We repeat the application of the three array design methods at 53°N, a latitude where the method in its basic setup generally did not succeed in capturing the mean value and variability of the MOC (B04). Again, the heuristic array design aimed to cover most of the meridional velocities as well as most of the transect area (Fig. 8a). The RMSE of the resulting setup is about 4 Sv (Fig. 9). Both the sequential and the global optimization array design approaches result in a considerably smaller RMSE (Fig. 9). The sequential array design does not take into account the western boundary (Fig. 8b), where the highest southward velocities occur (cf. Fig. 2c in B04). The DE-based array design includes the entire transect, but large bottom triangles are left out (Fig. 8c).

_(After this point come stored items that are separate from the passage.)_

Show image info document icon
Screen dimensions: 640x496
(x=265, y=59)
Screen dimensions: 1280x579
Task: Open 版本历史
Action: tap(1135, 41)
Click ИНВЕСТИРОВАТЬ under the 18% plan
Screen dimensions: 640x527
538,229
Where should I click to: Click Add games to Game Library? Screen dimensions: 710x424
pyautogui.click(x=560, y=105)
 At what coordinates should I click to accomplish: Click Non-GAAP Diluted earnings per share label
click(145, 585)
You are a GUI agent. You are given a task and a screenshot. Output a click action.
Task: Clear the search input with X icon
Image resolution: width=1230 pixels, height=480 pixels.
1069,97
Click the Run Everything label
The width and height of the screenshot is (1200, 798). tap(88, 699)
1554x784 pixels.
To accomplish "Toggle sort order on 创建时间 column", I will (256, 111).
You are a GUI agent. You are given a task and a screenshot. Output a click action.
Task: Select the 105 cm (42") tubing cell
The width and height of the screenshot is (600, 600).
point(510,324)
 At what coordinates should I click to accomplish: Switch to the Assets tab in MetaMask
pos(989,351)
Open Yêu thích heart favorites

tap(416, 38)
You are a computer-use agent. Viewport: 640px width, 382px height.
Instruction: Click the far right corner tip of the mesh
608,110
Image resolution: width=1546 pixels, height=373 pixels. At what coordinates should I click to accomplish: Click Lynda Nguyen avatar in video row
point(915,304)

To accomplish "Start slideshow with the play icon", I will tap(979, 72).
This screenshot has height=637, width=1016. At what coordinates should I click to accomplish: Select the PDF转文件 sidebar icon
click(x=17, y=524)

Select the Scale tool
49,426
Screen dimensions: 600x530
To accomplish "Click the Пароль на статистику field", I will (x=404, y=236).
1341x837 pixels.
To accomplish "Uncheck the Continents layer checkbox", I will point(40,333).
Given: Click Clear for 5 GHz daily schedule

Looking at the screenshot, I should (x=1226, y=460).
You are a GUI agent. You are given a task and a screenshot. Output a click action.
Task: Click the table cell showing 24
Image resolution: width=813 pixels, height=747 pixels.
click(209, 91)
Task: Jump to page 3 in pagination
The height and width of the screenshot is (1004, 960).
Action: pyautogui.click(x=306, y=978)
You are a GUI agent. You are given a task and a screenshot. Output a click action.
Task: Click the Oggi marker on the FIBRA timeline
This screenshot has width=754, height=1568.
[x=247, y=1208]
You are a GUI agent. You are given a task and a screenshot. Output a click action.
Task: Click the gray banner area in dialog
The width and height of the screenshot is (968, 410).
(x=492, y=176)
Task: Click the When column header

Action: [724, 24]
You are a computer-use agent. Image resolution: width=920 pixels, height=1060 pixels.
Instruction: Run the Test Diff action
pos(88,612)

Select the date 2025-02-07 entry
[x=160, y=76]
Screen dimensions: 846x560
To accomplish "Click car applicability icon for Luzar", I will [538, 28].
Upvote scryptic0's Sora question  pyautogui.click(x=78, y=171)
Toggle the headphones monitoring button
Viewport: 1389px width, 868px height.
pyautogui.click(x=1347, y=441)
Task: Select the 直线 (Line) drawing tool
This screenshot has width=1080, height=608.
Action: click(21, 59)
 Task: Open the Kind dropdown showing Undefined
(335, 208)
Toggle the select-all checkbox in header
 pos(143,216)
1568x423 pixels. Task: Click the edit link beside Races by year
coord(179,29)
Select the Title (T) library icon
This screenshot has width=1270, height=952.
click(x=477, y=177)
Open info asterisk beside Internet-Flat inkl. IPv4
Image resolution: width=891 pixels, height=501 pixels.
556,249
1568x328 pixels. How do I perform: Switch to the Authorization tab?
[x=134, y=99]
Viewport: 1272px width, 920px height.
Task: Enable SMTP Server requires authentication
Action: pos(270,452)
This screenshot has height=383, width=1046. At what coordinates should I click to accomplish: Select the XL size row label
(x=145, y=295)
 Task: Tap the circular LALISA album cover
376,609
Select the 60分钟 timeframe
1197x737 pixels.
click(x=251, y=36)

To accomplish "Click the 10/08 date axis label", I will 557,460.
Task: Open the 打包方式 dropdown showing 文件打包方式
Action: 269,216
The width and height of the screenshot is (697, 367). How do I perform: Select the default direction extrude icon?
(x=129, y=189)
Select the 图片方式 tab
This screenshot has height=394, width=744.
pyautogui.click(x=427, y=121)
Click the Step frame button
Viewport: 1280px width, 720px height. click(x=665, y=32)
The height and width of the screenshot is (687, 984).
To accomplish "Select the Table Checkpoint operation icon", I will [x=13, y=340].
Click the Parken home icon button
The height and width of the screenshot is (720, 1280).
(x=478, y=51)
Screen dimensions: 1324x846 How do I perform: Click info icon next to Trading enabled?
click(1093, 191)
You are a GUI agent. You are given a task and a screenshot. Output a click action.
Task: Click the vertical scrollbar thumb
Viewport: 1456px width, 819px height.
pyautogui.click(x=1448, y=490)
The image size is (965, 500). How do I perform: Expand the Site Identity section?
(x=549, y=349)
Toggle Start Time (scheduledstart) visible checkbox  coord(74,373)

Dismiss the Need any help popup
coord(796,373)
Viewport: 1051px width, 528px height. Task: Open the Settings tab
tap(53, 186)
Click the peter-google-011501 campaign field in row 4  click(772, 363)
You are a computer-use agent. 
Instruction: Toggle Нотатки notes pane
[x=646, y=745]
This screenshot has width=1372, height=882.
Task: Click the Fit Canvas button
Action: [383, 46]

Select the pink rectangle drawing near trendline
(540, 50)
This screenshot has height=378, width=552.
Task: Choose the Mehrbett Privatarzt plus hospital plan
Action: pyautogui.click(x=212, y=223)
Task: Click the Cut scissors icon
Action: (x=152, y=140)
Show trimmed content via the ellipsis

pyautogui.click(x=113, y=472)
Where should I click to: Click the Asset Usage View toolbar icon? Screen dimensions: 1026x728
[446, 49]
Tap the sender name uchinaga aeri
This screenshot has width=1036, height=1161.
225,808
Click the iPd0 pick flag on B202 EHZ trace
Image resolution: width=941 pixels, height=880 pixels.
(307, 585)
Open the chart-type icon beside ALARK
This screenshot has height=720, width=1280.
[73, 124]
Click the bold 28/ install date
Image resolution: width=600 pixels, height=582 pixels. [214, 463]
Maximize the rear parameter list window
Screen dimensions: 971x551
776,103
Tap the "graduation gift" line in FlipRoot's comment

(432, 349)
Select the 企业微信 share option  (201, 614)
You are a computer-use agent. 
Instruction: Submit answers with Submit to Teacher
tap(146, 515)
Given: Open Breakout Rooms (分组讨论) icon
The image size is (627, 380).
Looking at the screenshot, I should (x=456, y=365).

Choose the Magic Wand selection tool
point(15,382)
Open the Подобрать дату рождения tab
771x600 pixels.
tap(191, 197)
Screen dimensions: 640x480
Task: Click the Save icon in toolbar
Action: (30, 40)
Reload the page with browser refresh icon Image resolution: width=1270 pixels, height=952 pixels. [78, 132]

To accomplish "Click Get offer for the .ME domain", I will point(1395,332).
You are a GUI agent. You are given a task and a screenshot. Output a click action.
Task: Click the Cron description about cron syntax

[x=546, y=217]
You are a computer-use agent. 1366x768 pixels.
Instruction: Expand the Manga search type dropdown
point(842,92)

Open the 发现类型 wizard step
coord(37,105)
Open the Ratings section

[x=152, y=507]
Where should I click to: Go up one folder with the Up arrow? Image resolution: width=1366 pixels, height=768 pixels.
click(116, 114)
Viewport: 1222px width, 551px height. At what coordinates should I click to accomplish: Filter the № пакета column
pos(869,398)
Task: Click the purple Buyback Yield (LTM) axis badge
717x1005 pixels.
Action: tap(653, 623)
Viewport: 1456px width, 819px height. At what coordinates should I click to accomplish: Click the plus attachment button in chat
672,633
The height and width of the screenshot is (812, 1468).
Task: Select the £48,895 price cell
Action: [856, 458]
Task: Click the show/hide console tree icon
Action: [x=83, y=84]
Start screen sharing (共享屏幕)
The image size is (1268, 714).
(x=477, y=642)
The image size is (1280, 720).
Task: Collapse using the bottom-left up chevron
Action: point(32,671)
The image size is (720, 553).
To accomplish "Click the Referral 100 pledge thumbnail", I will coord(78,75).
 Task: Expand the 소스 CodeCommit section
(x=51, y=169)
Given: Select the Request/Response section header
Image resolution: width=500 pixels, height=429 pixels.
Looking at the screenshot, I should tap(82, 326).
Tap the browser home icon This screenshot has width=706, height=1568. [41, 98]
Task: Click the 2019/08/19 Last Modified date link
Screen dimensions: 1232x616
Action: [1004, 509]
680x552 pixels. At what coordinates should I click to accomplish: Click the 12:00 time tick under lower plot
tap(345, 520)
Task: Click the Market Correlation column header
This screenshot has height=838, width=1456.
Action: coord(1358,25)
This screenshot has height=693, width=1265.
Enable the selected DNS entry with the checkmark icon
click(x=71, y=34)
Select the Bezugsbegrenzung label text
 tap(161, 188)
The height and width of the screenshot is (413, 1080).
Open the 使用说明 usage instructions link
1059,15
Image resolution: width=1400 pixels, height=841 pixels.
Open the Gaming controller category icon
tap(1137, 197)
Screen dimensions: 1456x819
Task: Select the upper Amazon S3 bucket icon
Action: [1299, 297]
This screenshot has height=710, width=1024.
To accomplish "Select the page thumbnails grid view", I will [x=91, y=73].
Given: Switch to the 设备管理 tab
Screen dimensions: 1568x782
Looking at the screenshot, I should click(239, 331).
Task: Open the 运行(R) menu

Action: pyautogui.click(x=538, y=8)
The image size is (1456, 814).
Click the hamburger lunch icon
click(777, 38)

Note that the sequential and global optimizations result in a considerably smaller RMSE than the setup for n = n_max (Fig. 9), because of a coincidental balance of overestimates and underestimates in the meridional transports, that is, not representing the full dynamics of the meridional velocity field.

f. Analysis of a second decade

Having analyzed the first decade of the employed dataset, we test whether the obtained results are robust for the second decade. This approach is akin to an out-of-sample validation. For both latitudes, we take the profile locations of the three different array design methods and compute the resulting RMSE. At 26°N, the RMSE between the model MOC and the reconstructed MOC at a 1000-m depth are similar for the first and second decades. The RMSE for the DE-based array design and the heuristic array design is nearly identical, while the RMSE for the sequential array design increases by about 0.2 Sv. At 53°N, in contrast, the RMSE for the optimal and sequential array design methods nearly doubles, but it is still lower than the RMSE for n = n_max. For the sequential array design, the RMSE in the second decade is lower for n = 2 than for n ≥ 3. For the heuristic array design, the RMSE increases from about 5 Sv in the first decade to about 6.5 Sv in the second decade; both values are above the respective RMSE for n = n_max.